Incidentally, have you ever tried Arneis from Australia?
I really don’t understand the problem finding decent Italian whites.
Let’s start with TWS, as one example of a merchant, and try finding wines I would buy with confidence, either because I know that particular wine as being good, or because I regard the grape and/or the producer as being good/ reliable. The others may well be good too, but I know less about them - I am not trying to single out the very best, just to illustrate how I do not have any problems finding decent example.
•I can’t remember having a bad Pecorino, so would be happy to try any of those.
•I know the Soave range of Pieropan, and like them all. The basic Soave Classico is fine and good value, while the single vineyard ones repay aging. Coffele is also regarded as a good Soave producer, but I know those wines less well.
•I would give The Society’s Gavi a punt as I generally find the grape good value. On an unknown wine list, I regard Gavi as a safe choice
•Hofstätter is a strong producer, so I would try his Pino Bianco with no qualms.
•I have drunk quite a lot of Lugana Cà Dei Frati, and would happily recommend that. Indeed I am tempted to buy some right now.
•Moscato d’Asti is another banker if you like the style. Best with strawberries IMO. The Elio Perrone is decent stuff.
On a different tack, world class Italian whites that spring to mind are Ben Rye sweet Muscat. And Benanti Pietra Marina from Etna.
If you are thinking about more interesting (and expensive) stuff you might like to take a look at Buon Vino’s website. I don’t recognise many wines there, but the one I do recognise are good.
I agree TWS have some really decent Italian whites. I think what @cerberus is meaning and forgive me if im wrong, is that tws aside there isn’t a huge amount we see here in comparison to other regions such as France for example or Australia. I had a mission last year to find a decent Fiano and I finally did but it took me a while, this was it: http://www.cantinecaggiano.it/en/prodotto/fiano_di_avellino_docg/
I have also found some great Verdicchio and gavi di gavi . I loved coffeles soave , it was really good last year and I also agree that the Lugana is also a wonderful wine along with others.
It think when you go to an Italian restaurant, you expect to see an abundance of wonderful Italian whites but a lot of the time that’s not the case and that’s a real shame because people like you and me then go away disappointed and wonder why there are so many mediocre Italian whites on these menus in comparison to the reds available.

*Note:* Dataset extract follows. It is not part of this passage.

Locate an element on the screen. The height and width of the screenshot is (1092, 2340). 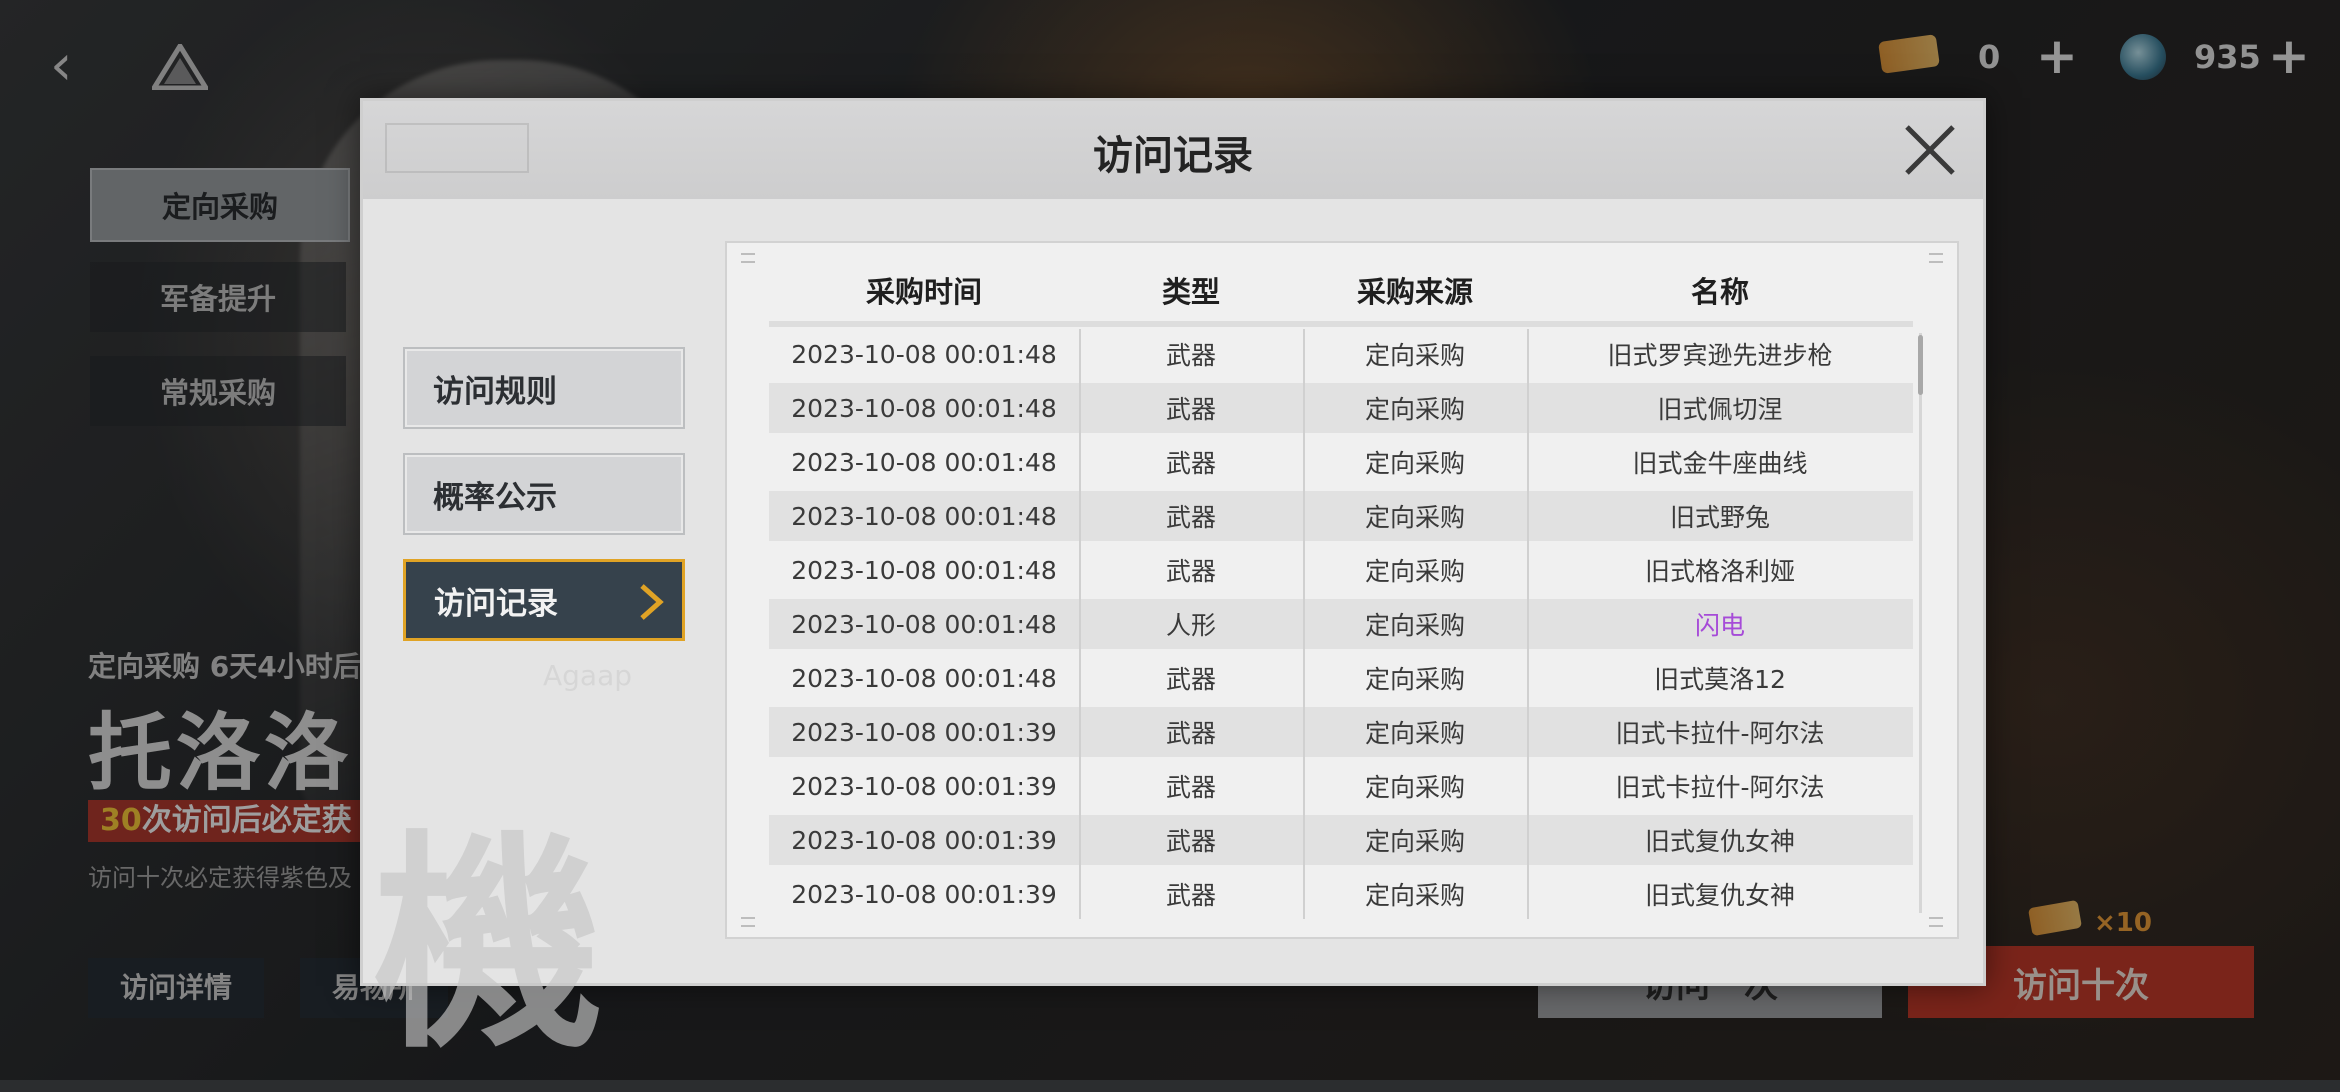
table-row: 2023-10-08 00:01:48 人形 定向采购 闪电 is located at coordinates (1341, 624).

That, I wholeheartedly agree with! But I wonder if that is simply about the more average restaurants catering to the more average drinker’s palate. I bet this won’t be the case at Locanda Locatelli, for example.
Strangely, I find that I ‘dumb down’ white wine choices - if I host friends who don’t care one jot about complexity in wine. Perhaps I’m being over-cautious, but I prefer to let people drink what they’re used to - so a £7 Tesco Pinot Grigio, rather than a £16.99 Nals Magreid one.
Maybe that’s what your average Italian eatery also has in mind?
I am still struggling to understand exactly what @cererbus is saying, but it all seems to be bound up with definitions of high quality (or serious, or expensive) wine, how much is made and/or readily available, and how much one would expect to be made and/or available. Ultimately I don’t think there are easy and indisputable answers.
All I can say is that I personally have never perceived it to be a problem, neither with quality nor availablity, and I do drink a fair amount of Italian wine. Certainly there are wines I fret more about. Greece and Georgia for example, and many other less-well-known wine-producing countries.
The range of wines available in your average to decent British restaurant is another issue. IMO it is appalling across the board, and not just with Italian whites, and one of the 2 reasons I rarely drink off restaurants’ wine lists - the other being price. Time for another thread split?